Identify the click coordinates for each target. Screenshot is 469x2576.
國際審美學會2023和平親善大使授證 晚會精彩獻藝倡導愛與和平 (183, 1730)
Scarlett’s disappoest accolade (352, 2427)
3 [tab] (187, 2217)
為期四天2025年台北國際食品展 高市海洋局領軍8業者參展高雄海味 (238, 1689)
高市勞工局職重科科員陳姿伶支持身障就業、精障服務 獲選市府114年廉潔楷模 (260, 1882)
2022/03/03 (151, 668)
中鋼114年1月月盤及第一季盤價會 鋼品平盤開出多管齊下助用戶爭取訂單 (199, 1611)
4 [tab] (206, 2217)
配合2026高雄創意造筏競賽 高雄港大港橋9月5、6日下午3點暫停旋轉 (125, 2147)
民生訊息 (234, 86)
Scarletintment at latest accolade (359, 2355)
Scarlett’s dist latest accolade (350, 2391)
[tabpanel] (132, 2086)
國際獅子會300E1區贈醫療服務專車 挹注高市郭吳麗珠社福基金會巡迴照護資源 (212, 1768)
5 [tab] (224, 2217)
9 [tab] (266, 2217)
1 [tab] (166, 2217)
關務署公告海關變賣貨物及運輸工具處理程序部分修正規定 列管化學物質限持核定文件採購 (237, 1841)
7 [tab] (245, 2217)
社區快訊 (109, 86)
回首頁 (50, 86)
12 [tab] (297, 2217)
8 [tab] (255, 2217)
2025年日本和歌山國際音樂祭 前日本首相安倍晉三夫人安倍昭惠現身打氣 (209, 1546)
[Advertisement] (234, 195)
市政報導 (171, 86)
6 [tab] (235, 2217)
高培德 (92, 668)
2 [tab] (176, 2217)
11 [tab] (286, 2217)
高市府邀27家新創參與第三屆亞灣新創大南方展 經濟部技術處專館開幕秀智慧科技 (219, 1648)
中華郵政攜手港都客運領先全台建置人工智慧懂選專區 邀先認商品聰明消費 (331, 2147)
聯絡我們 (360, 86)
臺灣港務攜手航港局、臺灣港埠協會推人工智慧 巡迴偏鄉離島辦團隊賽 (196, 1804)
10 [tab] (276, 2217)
+--
Try it |
Write out the whole listing exactly as it stands.

Your solution |
Identify the click coordinates for each target. Screenshot is 469x2576.
國際審美學會2023和平親善大使授證 晚會精彩獻藝倡導愛與和平 (183, 1730)
Scarlett’s disappoest accolade (352, 2427)
3 [tab] (187, 2217)
為期四天2025年台北國際食品展 高市海洋局領軍8業者參展高雄海味 (238, 1689)
高市勞工局職重科科員陳姿伶支持身障就業、精障服務 獲選市府114年廉潔楷模 (260, 1882)
2022/03/03 (151, 668)
中鋼114年1月月盤及第一季盤價會 鋼品平盤開出多管齊下助用戶爭取訂單 (199, 1611)
4 [tab] (206, 2217)
配合2026高雄創意造筏競賽 高雄港大港橋9月5、6日下午3點暫停旋轉 (125, 2147)
民生訊息 (234, 86)
Scarletintment at latest accolade (359, 2355)
Scarlett’s dist latest accolade (350, 2391)
[tabpanel] (132, 2086)
國際獅子會300E1區贈醫療服務專車 挹注高市郭吳麗珠社福基金會巡迴照護資源 (212, 1768)
5 [tab] (224, 2217)
9 [tab] (266, 2217)
1 [tab] (166, 2217)
關務署公告海關變賣貨物及運輸工具處理程序部分修正規定 列管化學物質限持核定文件採購 (237, 1841)
7 [tab] (245, 2217)
社區快訊 (109, 86)
回首頁 (50, 86)
12 [tab] (297, 2217)
8 [tab] (255, 2217)
2025年日本和歌山國際音樂祭 前日本首相安倍晉三夫人安倍昭惠現身打氣 (209, 1546)
[Advertisement] (234, 195)
市政報導 (171, 86)
6 [tab] (235, 2217)
高培德 (92, 668)
2 [tab] (176, 2217)
11 [tab] (286, 2217)
高市府邀27家新創參與第三屆亞灣新創大南方展 經濟部技術處專館開幕秀智慧科技 (219, 1648)
中華郵政攜手港都客運領先全台建置人工智慧懂選專區 邀先認商品聰明消費 (331, 2147)
聯絡我們 (360, 86)
臺灣港務攜手航港局、臺灣港埠協會推人工智慧 巡迴偏鄉離島辦團隊賽 (196, 1804)
10 [tab] (276, 2217)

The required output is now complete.